_ACTION ITEM_
Reproduce only what runs from the line containing "Screen dimensions: 1059x573" to the line containing "This screenshot has height=153, width=279." in the records below, inclusive. Keep it exact, and keep the pictures out.

[Records from a data collection]
★ ★ ★ ★

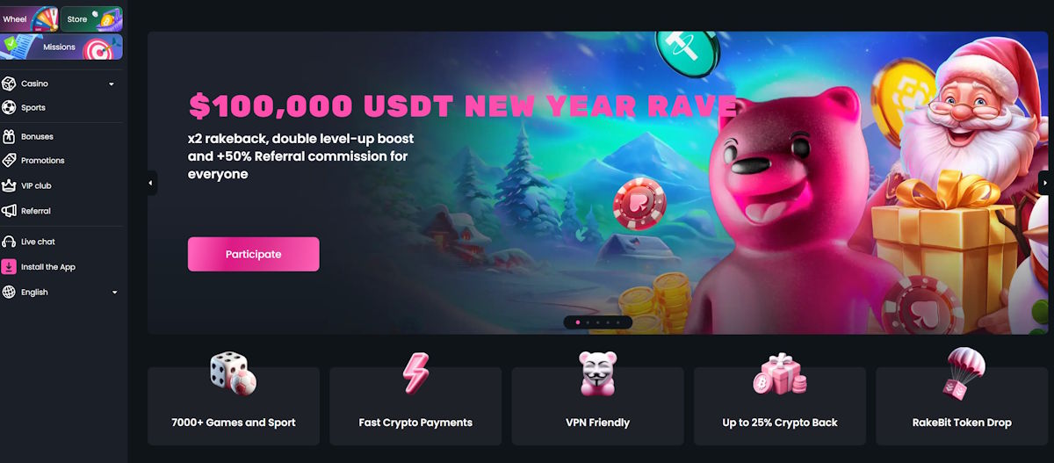Image resolution: width=1054 pixels, height=463 pixels.
Task: Open the Wheel bonus tile
Action: (x=29, y=18)
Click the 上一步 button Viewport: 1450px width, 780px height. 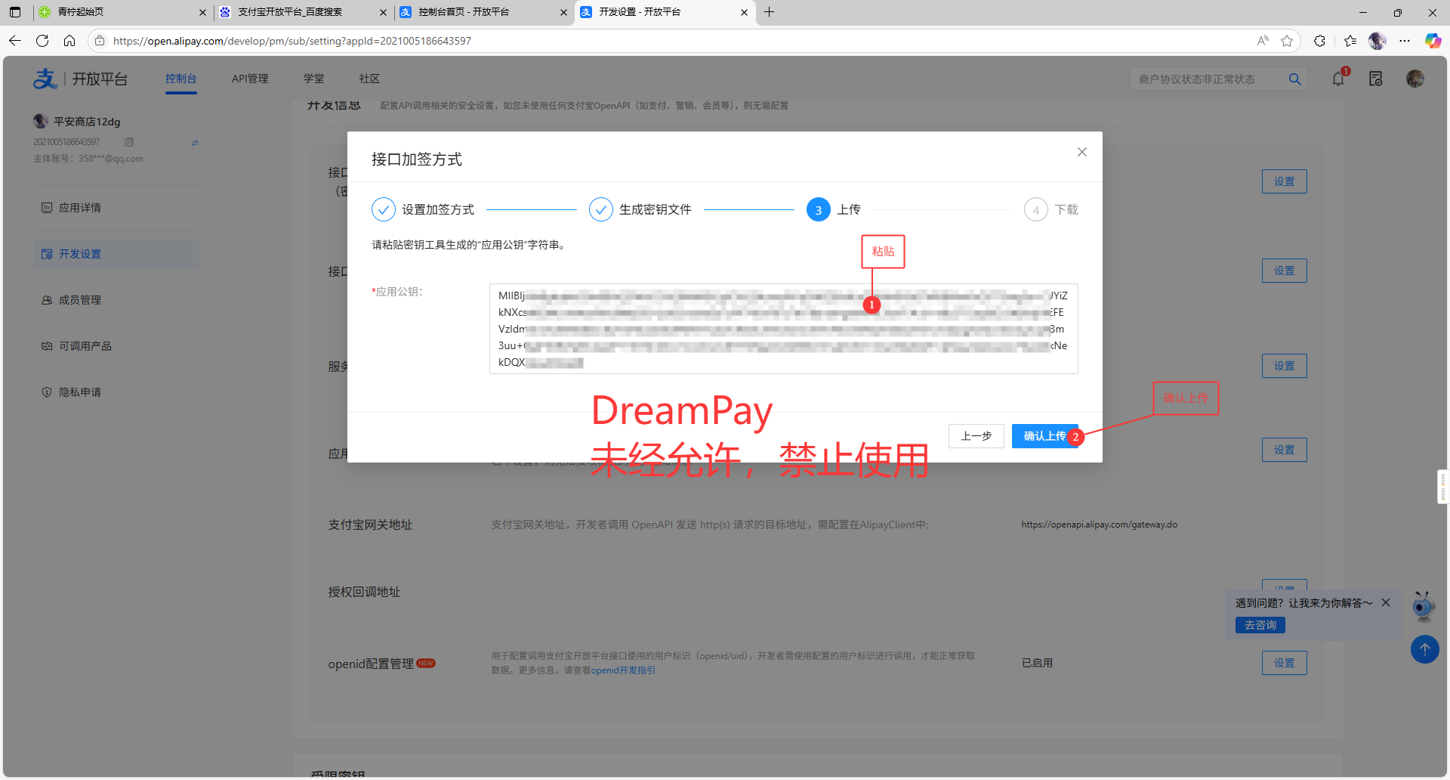coord(976,436)
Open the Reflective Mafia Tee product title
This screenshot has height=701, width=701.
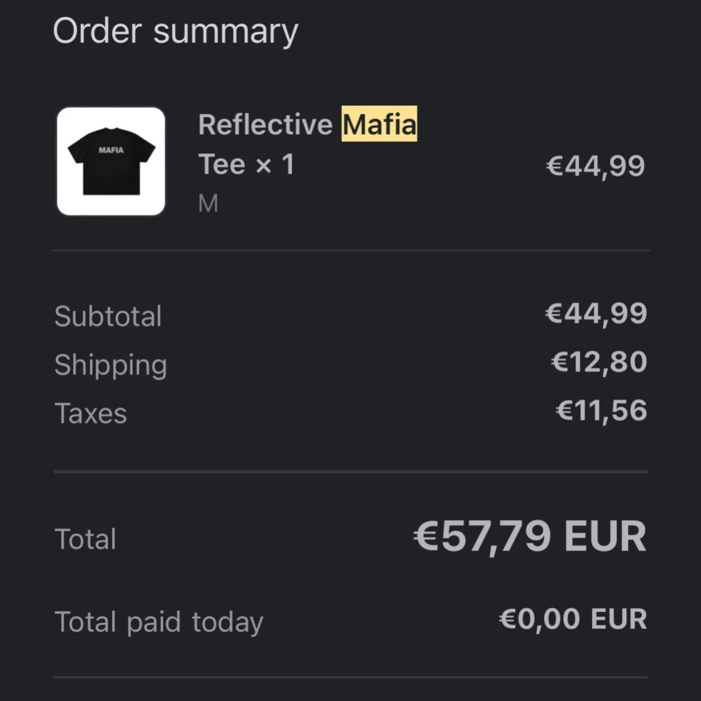pos(308,144)
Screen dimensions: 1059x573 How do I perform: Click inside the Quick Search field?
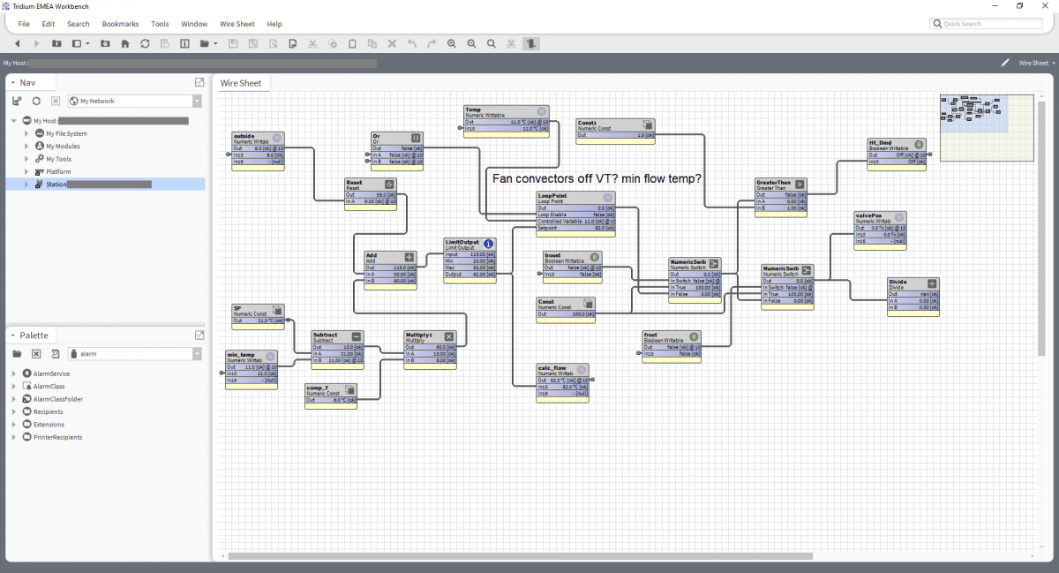coord(986,23)
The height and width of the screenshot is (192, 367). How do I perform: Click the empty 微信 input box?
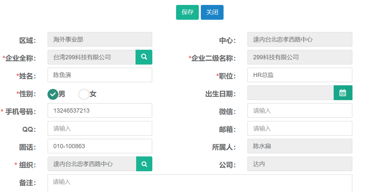click(299, 111)
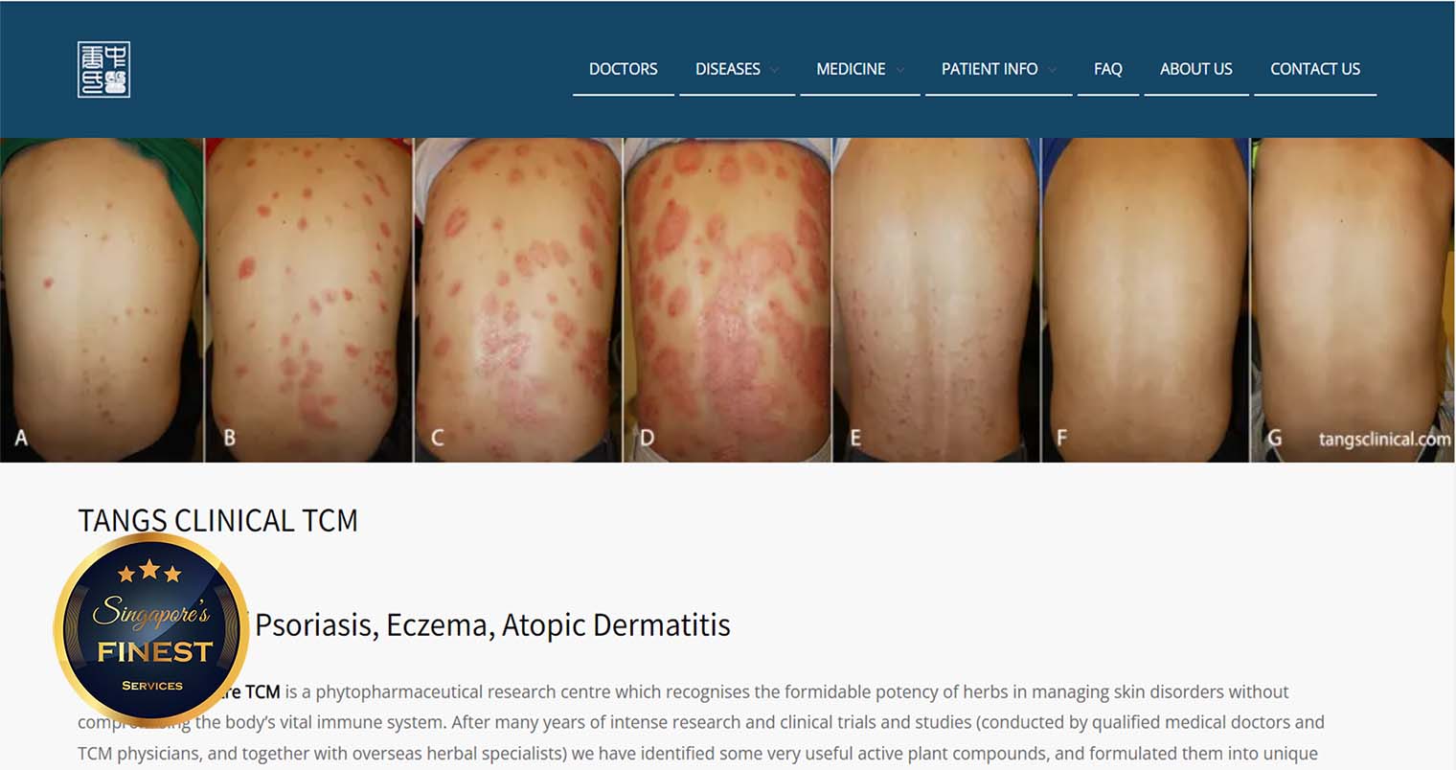This screenshot has height=770, width=1456.
Task: Click the Tangs Clinical logo icon
Action: [x=103, y=69]
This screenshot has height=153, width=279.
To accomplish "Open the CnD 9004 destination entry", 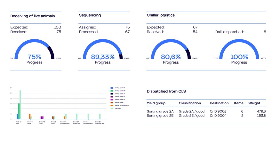I will click(x=218, y=116).
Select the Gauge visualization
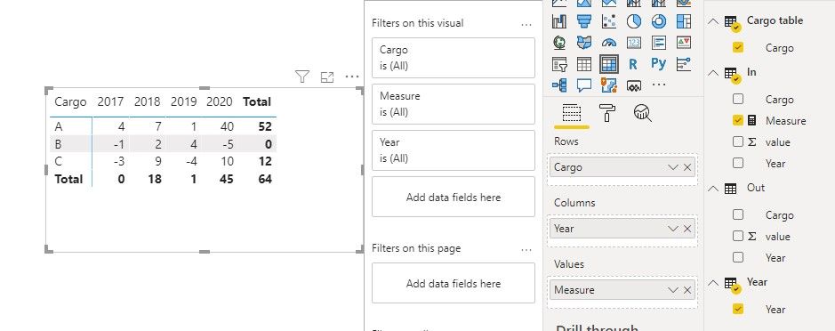Image resolution: width=835 pixels, height=331 pixels. [x=608, y=43]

★ ★ ★ ★

_EXERCISE ANSWER_
Screen dimensions: 1059x573 How do I perform: Click inside the Quick Search field?
coord(986,23)
The height and width of the screenshot is (192, 367). How do I perform: Click the empty 微信 input box?
click(299, 111)
This screenshot has height=770, width=1456.
Task: Click the Tangs Clinical logo icon
Action: [x=103, y=69]
This screenshot has height=153, width=279.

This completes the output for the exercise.